Thanks for doing this. I tried something similar but did not measure an improvement. What CPU are you running this on?

The above benchmark test runs on the Linux, the CPU is Intel(R) Xeon(R) Gold 6133 CPU @ 2.50GHz.

I also run the same benchmark test on other cpu architecture like ARM (mac m1), I found the silimar improvement too.

The lock contention problem would be heavier, when we use more threads to spwan tasks concurrently. Do you make sure the task::spawn is doing on diffrenet worker threads concurrently?

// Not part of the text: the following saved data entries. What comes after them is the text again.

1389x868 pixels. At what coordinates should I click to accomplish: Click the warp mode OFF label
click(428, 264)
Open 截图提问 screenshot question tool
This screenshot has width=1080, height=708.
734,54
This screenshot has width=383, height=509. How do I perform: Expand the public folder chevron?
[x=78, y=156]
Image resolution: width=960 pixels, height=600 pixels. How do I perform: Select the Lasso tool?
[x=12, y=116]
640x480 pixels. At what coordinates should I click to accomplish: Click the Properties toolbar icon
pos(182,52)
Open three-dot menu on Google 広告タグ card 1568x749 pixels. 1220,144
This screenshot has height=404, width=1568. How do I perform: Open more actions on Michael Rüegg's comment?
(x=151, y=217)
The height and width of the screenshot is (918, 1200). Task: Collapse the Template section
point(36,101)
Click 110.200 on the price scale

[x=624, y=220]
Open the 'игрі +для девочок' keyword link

The reason why I propose to use criterion crate in #5979 is that we could do conrrent jobs more conveniently. With criterion crate, we can do something like below(from the spawn_concurrent.rs):

async fn job(iters: usize, procs: usize) {
    for _ in 0..procs {
        let mut threads_handles = Vec::with_capacity(procs);
        threads_handles.push(tokio::spawn(async move {
            let mut thread_handles = Vec::with_capacity(iters / procs);
            for _ in 0..iters / procs {
                thread_handles.push(tokio::spawn(async {
                    let val = 1 + 1;
                    tokio::task::yield_now().await;
                    black_box(val)
                }));
            }
            for handle in thread_handles {
                handle.await.unwrap();
            }
        }));
        for handle in threads_handles {
            handle.await.unwrap();
        }
    }
}

We can get iters now, which is unreachable in bencher crate. This means we can make sure the number of tokio::spawn is same, when the way tokio::spawn changes(single thread or multi-thread concurrency).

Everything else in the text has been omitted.